The Hellenic Military Geographical Service and the sport camp of Panellinios G.S. can be found at the SW part of the park, in the direction of Kipseli. Inside the park there are also two churches, a playground and the open theater ‘Aliki’ that is used for plays, events and concerts. One of Athens’ most historic cafeterias, Green Park, is also located in the park.

==Renovation==
Work began on a radical renovation of the Park in April 2008 although the people living nearby were rather dubious about the project and showed their opposition. The works for the reforming, under the guidance of the architect Alexandros Tompazis, were finally delivered on December 28, 2010. The reforming covered 25 hectares and cost 9.663.990 Euros, financed by the third EU Community Support Framework and national resources.
There are now 1200 trees, 50000 flowers, 7500 topiaries and 2500 roses.

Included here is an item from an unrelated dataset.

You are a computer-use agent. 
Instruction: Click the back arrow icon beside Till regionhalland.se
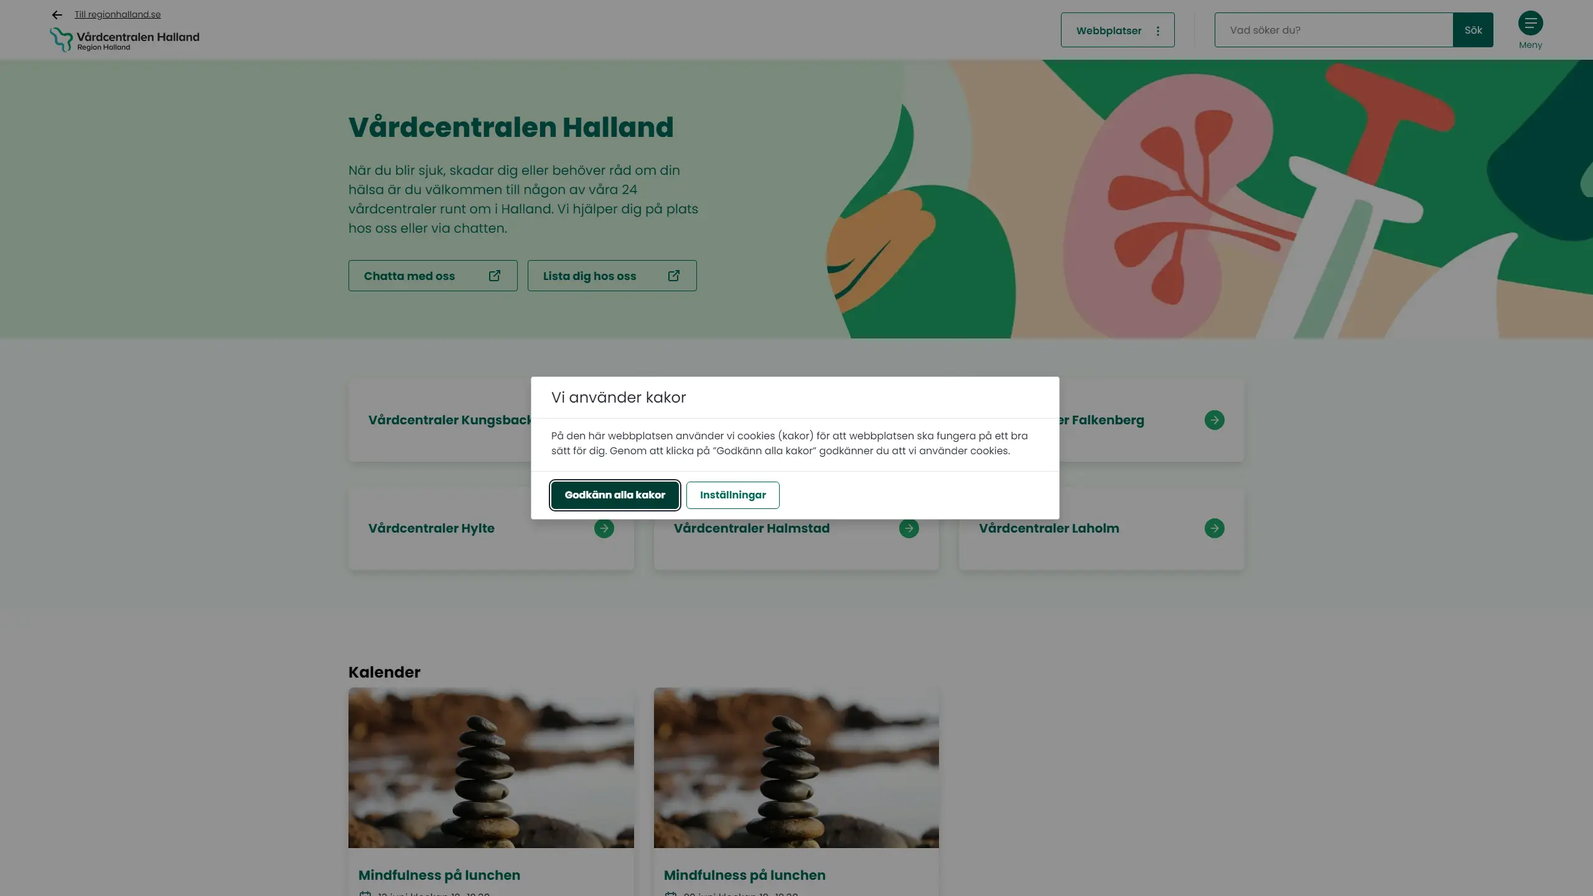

Around one hectare of grass and another of flowers cover the ground where there used to be 22,650 square meters of tarmac. Apart from the plants, there are also 8,800 square meters of marble and 3,800 square meters of granite in big square blocks. Most of the changes affect the infrastructure, like the endless underground network of water supply, drainage, rainwater collection and electricity supply. At the same time, the area’s lighting was enhanced and upgraded.
The renovation relied on the logic of the Park’s own history, given that it includes important monuments and sculptural works, all of which were cleaned on the basis of Ministry of Culture guidelines.